• Problem requirements: Set down the data below once more, precisely as it reads.

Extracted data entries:
:::::
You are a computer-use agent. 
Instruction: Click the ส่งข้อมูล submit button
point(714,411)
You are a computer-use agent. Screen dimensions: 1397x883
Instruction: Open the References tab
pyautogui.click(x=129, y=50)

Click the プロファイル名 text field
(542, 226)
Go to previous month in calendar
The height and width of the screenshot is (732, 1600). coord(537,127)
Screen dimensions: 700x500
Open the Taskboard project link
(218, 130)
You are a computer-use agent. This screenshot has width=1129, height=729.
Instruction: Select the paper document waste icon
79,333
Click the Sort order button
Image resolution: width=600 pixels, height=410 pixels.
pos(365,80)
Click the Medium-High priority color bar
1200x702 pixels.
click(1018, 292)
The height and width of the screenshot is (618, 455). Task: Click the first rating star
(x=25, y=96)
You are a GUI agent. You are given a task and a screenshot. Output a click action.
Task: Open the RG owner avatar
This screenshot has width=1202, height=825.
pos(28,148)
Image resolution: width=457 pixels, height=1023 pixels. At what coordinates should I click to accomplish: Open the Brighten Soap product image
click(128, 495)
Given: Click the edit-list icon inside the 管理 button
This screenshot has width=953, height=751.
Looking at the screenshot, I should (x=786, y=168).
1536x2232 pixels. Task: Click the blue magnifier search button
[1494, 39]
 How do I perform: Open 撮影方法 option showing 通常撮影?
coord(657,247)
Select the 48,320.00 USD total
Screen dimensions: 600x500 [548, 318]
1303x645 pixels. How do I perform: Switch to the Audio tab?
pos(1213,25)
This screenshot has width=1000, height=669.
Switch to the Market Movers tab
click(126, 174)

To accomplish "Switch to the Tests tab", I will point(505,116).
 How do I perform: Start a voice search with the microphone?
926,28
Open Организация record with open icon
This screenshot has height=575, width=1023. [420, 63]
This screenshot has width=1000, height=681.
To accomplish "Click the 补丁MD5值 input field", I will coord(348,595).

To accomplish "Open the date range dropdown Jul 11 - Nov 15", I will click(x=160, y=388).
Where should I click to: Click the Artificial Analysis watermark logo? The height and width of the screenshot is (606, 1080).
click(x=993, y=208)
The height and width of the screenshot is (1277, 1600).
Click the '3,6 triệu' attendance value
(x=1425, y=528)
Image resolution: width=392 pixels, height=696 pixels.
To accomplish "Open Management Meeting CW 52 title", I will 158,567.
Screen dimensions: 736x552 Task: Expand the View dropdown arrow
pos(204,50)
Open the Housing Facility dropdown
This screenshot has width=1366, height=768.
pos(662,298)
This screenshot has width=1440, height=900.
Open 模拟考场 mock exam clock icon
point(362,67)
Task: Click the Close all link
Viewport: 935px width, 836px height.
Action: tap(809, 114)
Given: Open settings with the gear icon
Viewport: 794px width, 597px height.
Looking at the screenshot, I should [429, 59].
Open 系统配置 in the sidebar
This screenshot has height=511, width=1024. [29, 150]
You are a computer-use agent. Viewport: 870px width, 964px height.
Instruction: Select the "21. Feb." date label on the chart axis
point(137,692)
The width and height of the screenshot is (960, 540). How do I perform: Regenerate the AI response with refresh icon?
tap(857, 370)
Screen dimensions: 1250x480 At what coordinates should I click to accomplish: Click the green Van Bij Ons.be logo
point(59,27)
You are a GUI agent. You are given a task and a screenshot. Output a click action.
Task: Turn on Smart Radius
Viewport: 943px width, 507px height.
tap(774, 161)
:::::
• Expected answer:
You are a computer-use agent. 
Instruction: Click the ส่งข้อมูล submit button
point(714,411)
You are a computer-use agent. Screen dimensions: 1397x883
Instruction: Open the References tab
pyautogui.click(x=129, y=50)

Click the プロファイル名 text field
(542, 226)
Go to previous month in calendar
The height and width of the screenshot is (732, 1600). coord(537,127)
Screen dimensions: 700x500
Open the Taskboard project link
(218, 130)
You are a computer-use agent. This screenshot has width=1129, height=729.
Instruction: Select the paper document waste icon
79,333
Click the Sort order button
Image resolution: width=600 pixels, height=410 pixels.
pos(365,80)
Click the Medium-High priority color bar
1200x702 pixels.
click(1018, 292)
The height and width of the screenshot is (618, 455). Task: Click the first rating star
(x=25, y=96)
You are a GUI agent. You are given a task and a screenshot. Output a click action.
Task: Open the RG owner avatar
This screenshot has width=1202, height=825.
pos(28,148)
Image resolution: width=457 pixels, height=1023 pixels. At what coordinates should I click to accomplish: Open the Brighten Soap product image
click(128, 495)
Given: Click the edit-list icon inside the 管理 button
This screenshot has width=953, height=751.
Looking at the screenshot, I should (x=786, y=168).
1536x2232 pixels. Task: Click the blue magnifier search button
[1494, 39]
 How do I perform: Open 撮影方法 option showing 通常撮影?
coord(657,247)
Select the 48,320.00 USD total
Screen dimensions: 600x500 [548, 318]
1303x645 pixels. How do I perform: Switch to the Audio tab?
pos(1213,25)
This screenshot has width=1000, height=669.
Switch to the Market Movers tab
click(126, 174)

To accomplish "Switch to the Tests tab", I will point(505,116).
 How do I perform: Start a voice search with the microphone?
926,28
Open Организация record with open icon
This screenshot has height=575, width=1023. [420, 63]
This screenshot has width=1000, height=681.
To accomplish "Click the 补丁MD5值 input field", I will coord(348,595).

To accomplish "Open the date range dropdown Jul 11 - Nov 15", I will click(x=160, y=388).
Where should I click to: Click the Artificial Analysis watermark logo? The height and width of the screenshot is (606, 1080).
click(x=993, y=208)
The height and width of the screenshot is (1277, 1600).
Click the '3,6 triệu' attendance value
(x=1425, y=528)
Image resolution: width=392 pixels, height=696 pixels.
To accomplish "Open Management Meeting CW 52 title", I will 158,567.
Screen dimensions: 736x552 Task: Expand the View dropdown arrow
pos(204,50)
Open the Housing Facility dropdown
This screenshot has width=1366, height=768.
pos(662,298)
This screenshot has width=1440, height=900.
Open 模拟考场 mock exam clock icon
point(362,67)
Task: Click the Close all link
Viewport: 935px width, 836px height.
Action: tap(809, 114)
Given: Open settings with the gear icon
Viewport: 794px width, 597px height.
Looking at the screenshot, I should [429, 59].
Open 系统配置 in the sidebar
This screenshot has height=511, width=1024. [29, 150]
You are a computer-use agent. Viewport: 870px width, 964px height.
Instruction: Select the "21. Feb." date label on the chart axis
point(137,692)
The width and height of the screenshot is (960, 540). How do I perform: Regenerate the AI response with refresh icon?
tap(857, 370)
Screen dimensions: 1250x480 At what coordinates should I click to accomplish: Click the green Van Bij Ons.be logo
point(59,27)
You are a GUI agent. You are given a task and a screenshot. Output a click action.
Task: Turn on Smart Radius
Viewport: 943px width, 507px height.
tap(774, 161)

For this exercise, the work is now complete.